SOURCE EXCERPT:
○ ○ ○ ○ ○
Marc,
Thanks,
sapply(ls(pat = "^name"),get)
was exactly what I was after. The default behavior for vectors of
equal length is nice too, but I was most interested in the ragged
case, which produces a list.
url: www.econ.uiuc.edu/~roger Roger Koenker
email rkoen...@uiuc.edu Department of Economics
vox: 217-333-4558 University of Illinois
fax: 217-244-6678 Urbana, IL 61801
On Jul 23, 2009, at 2:41 PM, Marc Schwartz wrote:
On Jul 23, 2009, at 9:19 AM, roger koenker wrote:
This is an attempt to rescue an old R-help question that apparently
received
no response from the oblivion of collective silence, and besides
I'm also
curious about the answer
From: Griffith Feeney (gfee...@hawaii.edu)
Date: Fri 28 Jan 2000 - 07:48:45 EST wrote (to R-help)
Constructing lists with
list(name1=name1, name2=name2, ...)
is tedious when there are many objects and names are long. Is
there an R
function that takes a character vector of object names as an
argument and
returns a list with each objected tagged by its name?
○ ○ ○ ○ ○
INFORMATION SUPPLIED:
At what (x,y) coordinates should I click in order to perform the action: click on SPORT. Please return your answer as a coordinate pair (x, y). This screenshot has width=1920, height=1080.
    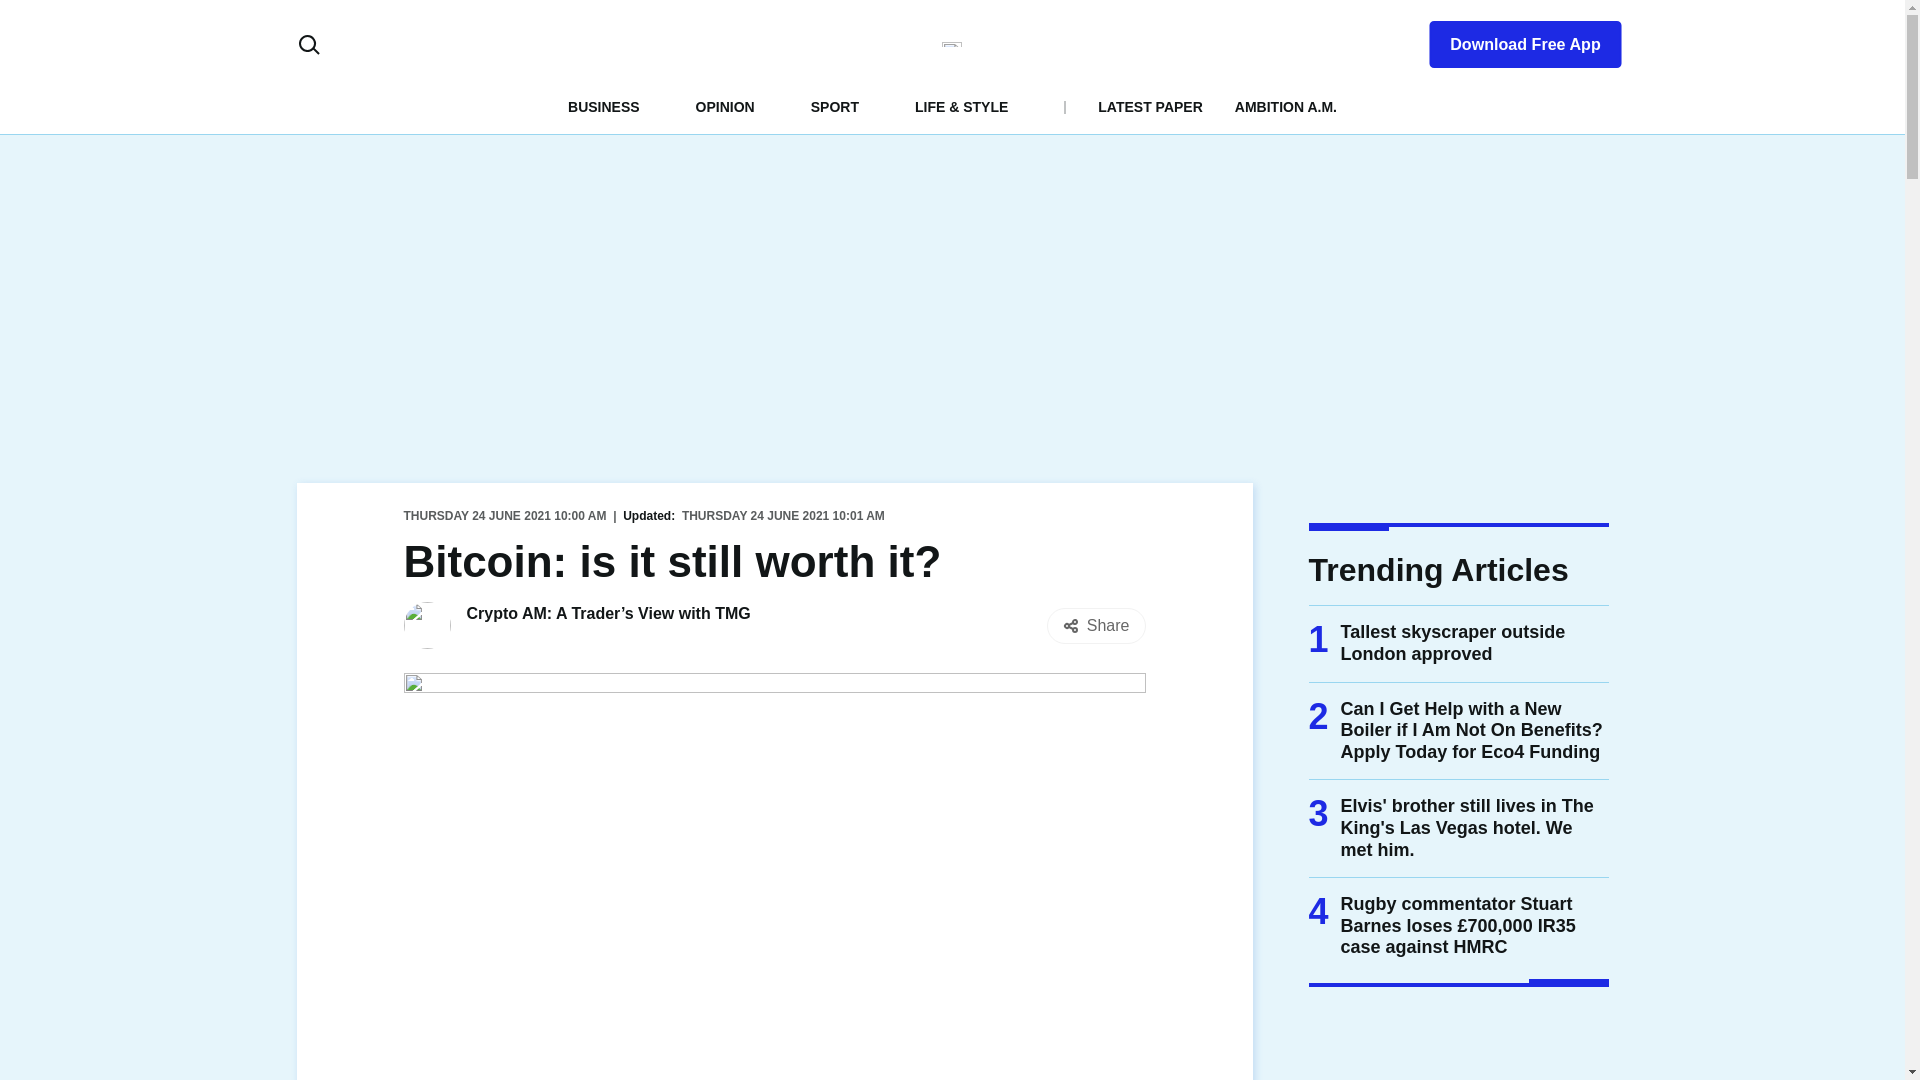
    Looking at the image, I should click on (834, 106). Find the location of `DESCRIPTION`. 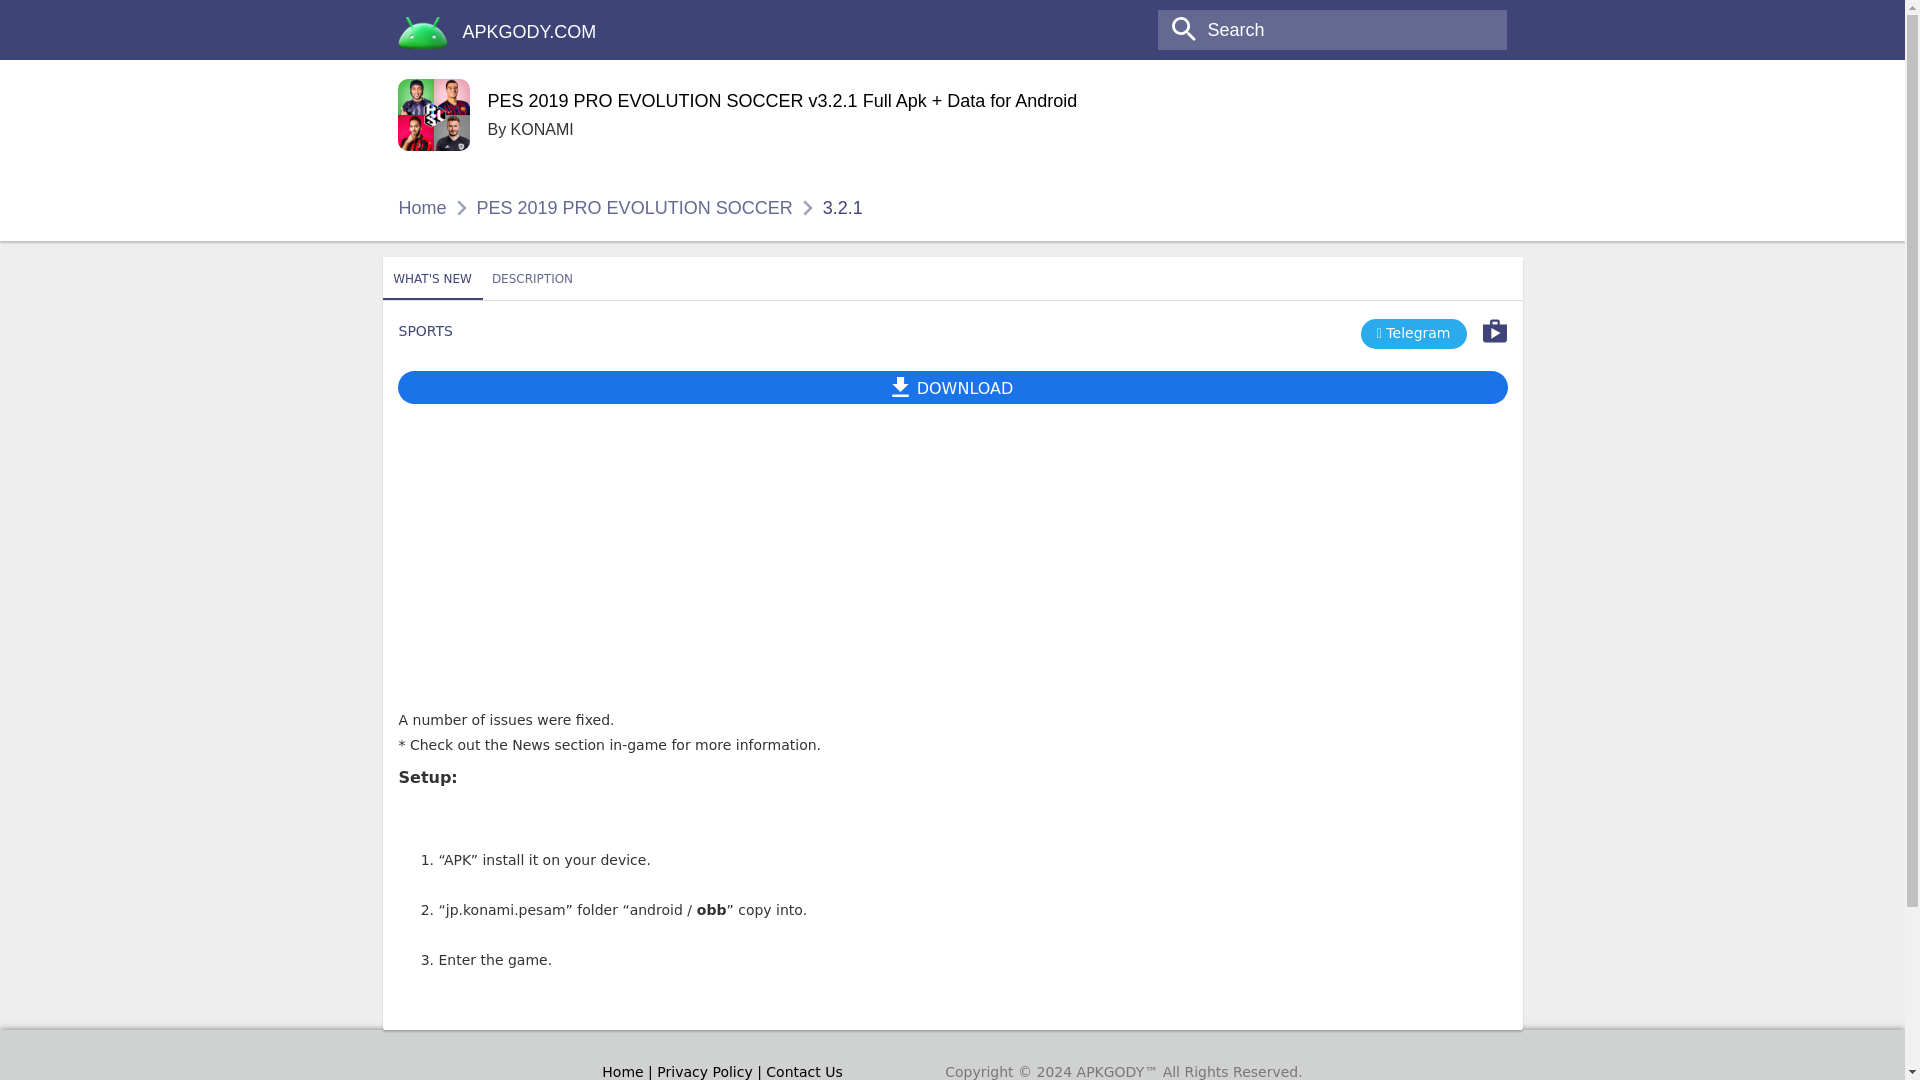

DESCRIPTION is located at coordinates (804, 1072).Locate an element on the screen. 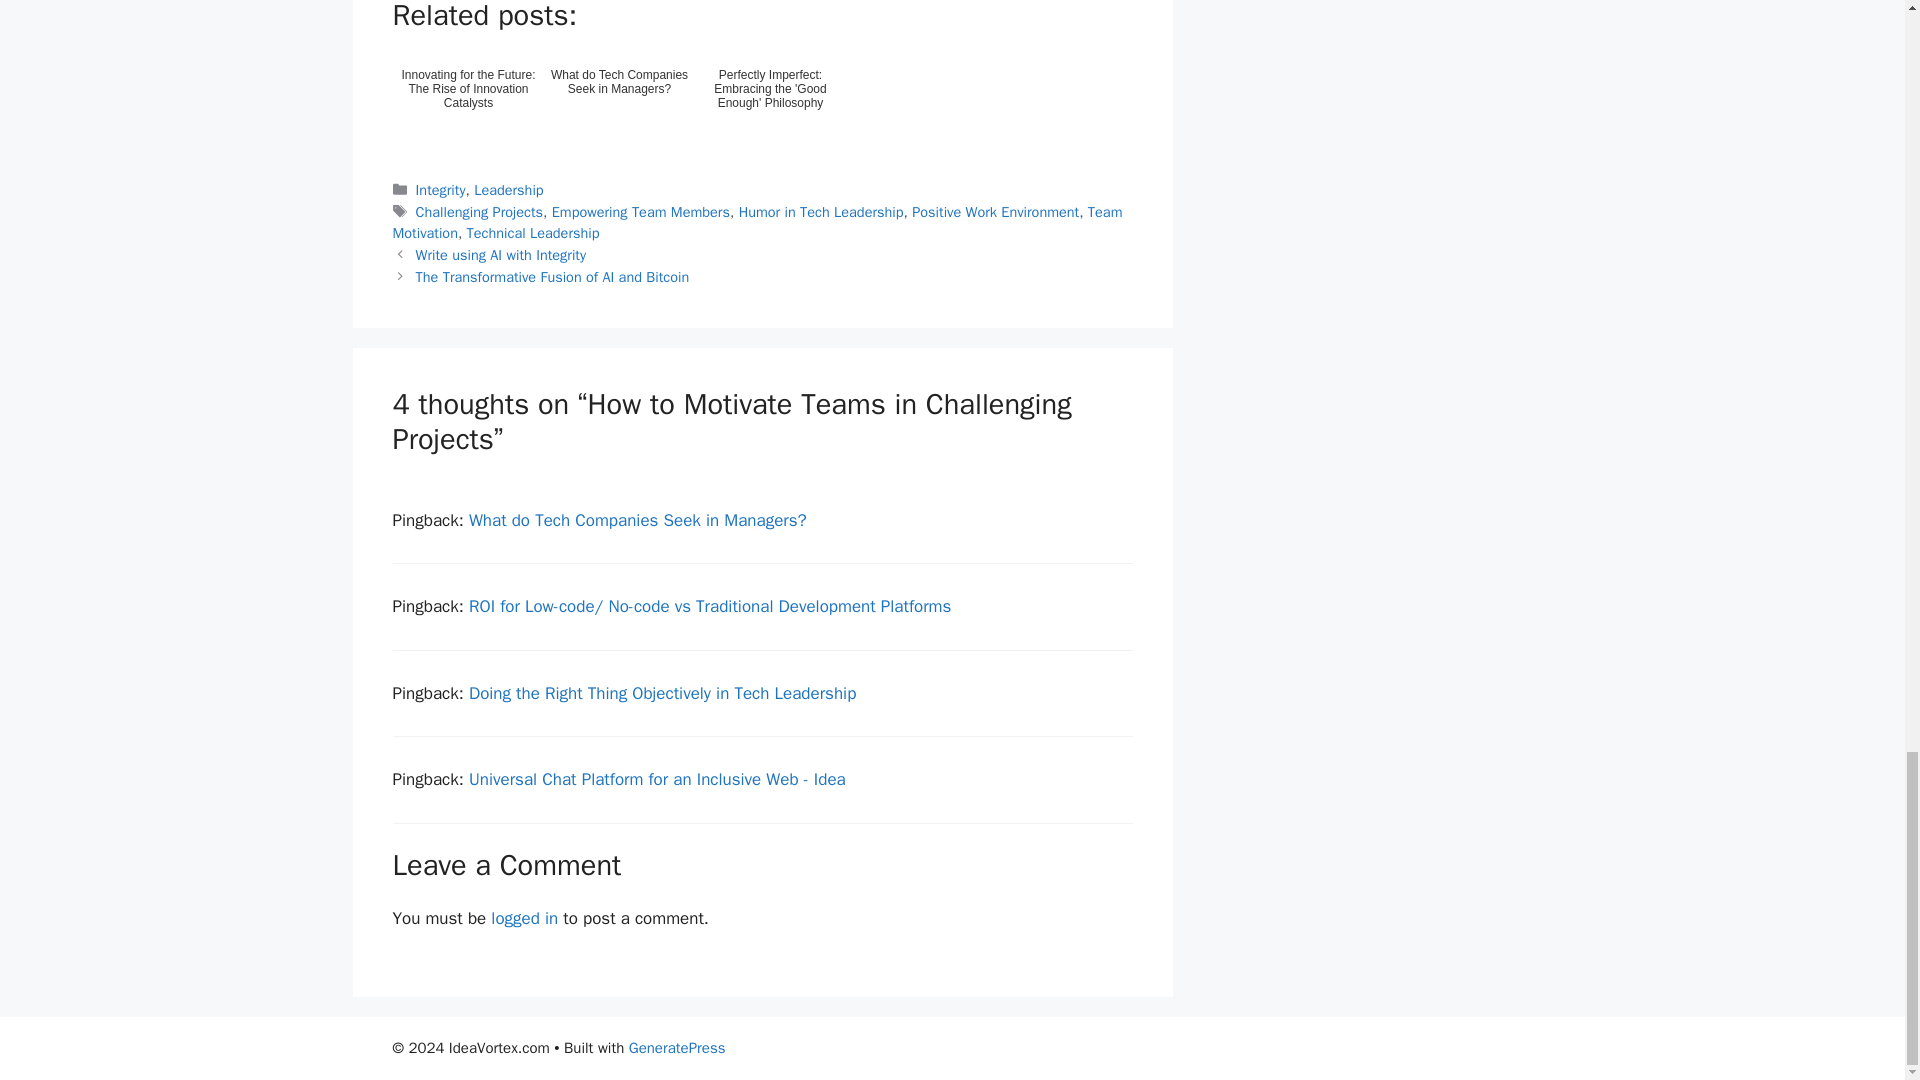  Humor in Tech Leadership is located at coordinates (822, 212).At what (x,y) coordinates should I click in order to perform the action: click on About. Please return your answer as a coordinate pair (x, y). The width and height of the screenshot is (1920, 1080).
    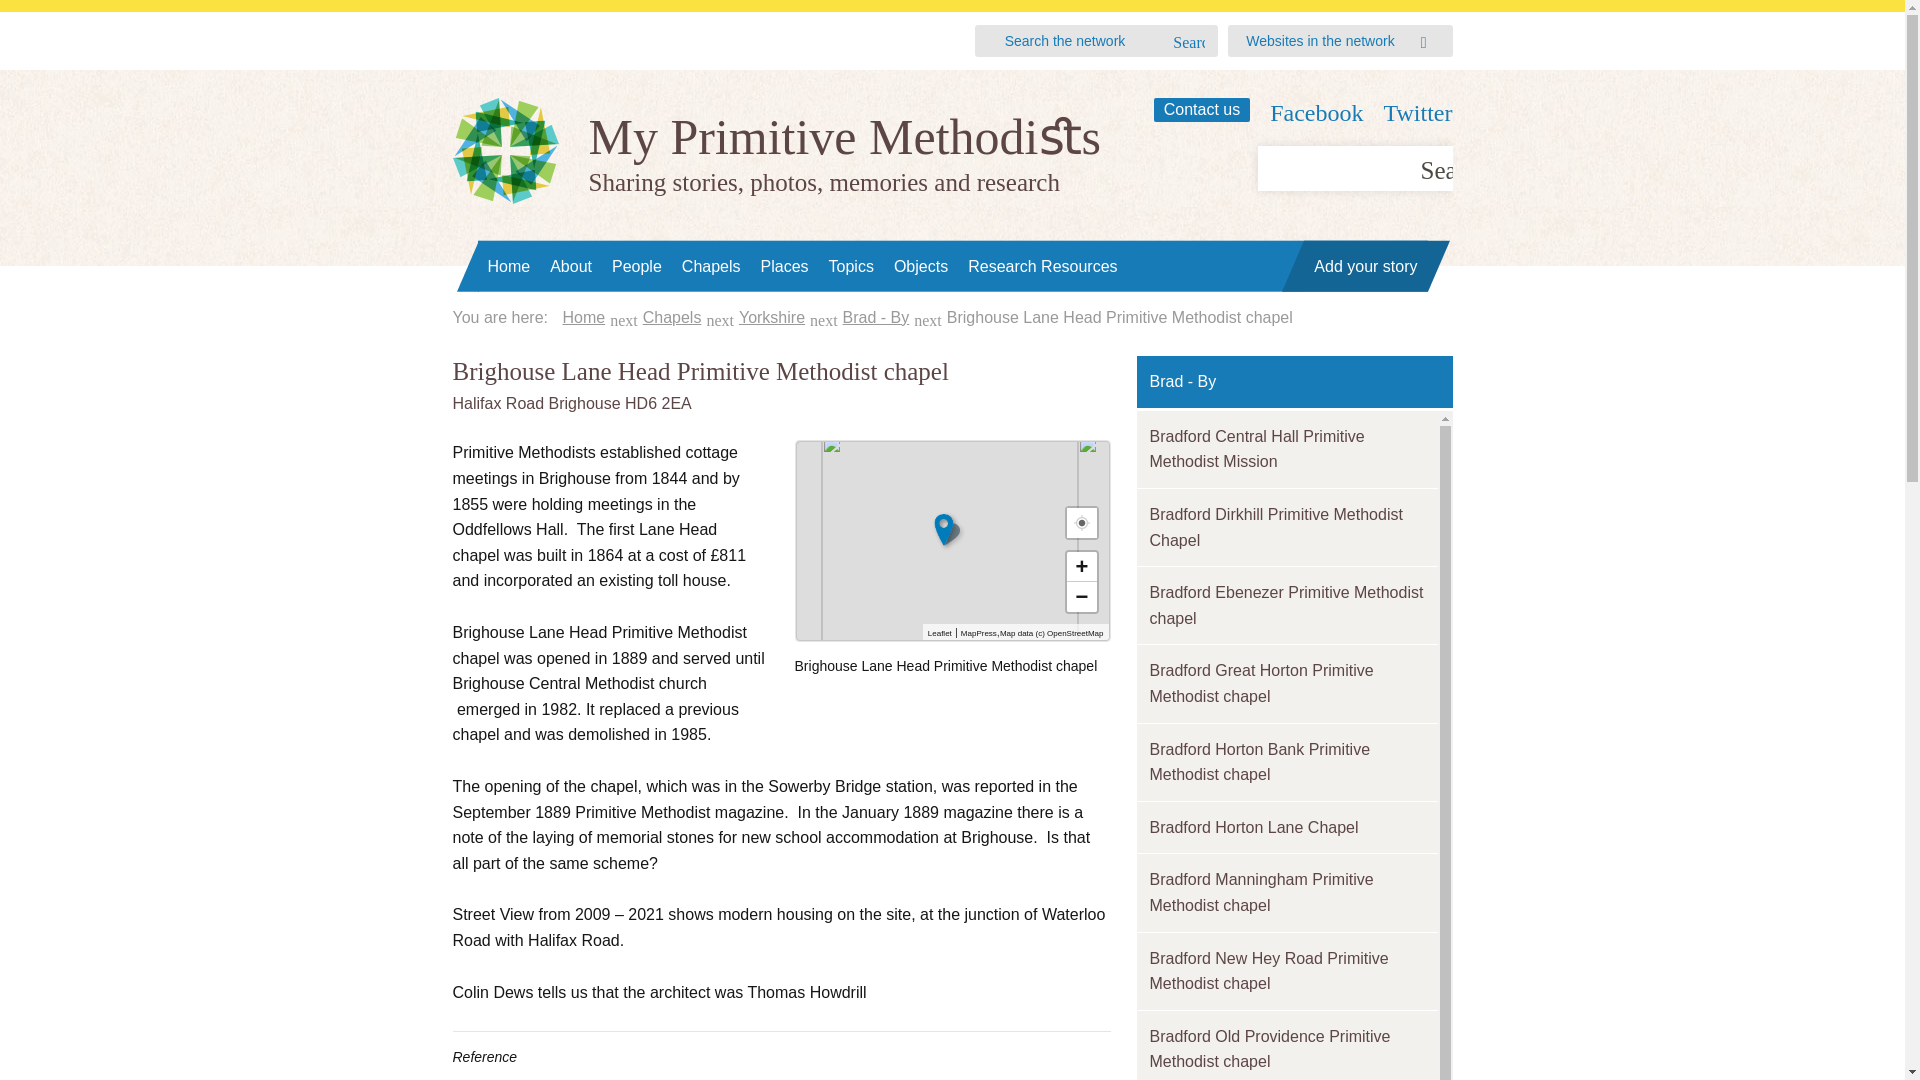
    Looking at the image, I should click on (570, 266).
○ ○ ○ ○ ○
EXERCISE 1: Reproduce the R mailing-list thread starting with "was exactly what" and going on through "produces a list.", swapping "ragged" for "uneven".
EXERCISE 2: Carry on the R mailing-list thread about building named lists from where it stops.
The items are separate material and are not part of the R mailing-list thread.

EXERCISE ANSWER 1:
was exactly what I was after. The default behavior for vectors of
equal length is nice too, but I was most interested in the uneven
case, which produces a list.

EXERCISE ANSWER 2:
The idiom
lapply(ls(pat = "^name"), function(x) eval(as.name(x)))
makes the list, but (ironically) doesn't assign the names to the
components.
Roger,
How about something like this:
name1 <- 1:3
name2 <- 1:5
name3 <- 1:9
name4 <- 1:7
> ls(pat = "^name")
[1] "name1" "name2" "name3" "name4"
> sapply(ls(pat = "^name"), get, simplify = FALSE)
$name1
[1] 1 2 3
$name2
[1] 1 2 3 4 5
$name3
[1] 1 2 3 4 5 6 7 8 9
$name4
[1] 1 2 3 4 5 6 7
Is that what you are after? With sapply(), you can take advantage of
the USE.NAMES argument, which defaults to TRUE and then set simplify
to FALSE to force the result to be a list rather than a matrix. Of
course, in the case I have above, when there are uneven length
elements, the result will be a list anyway.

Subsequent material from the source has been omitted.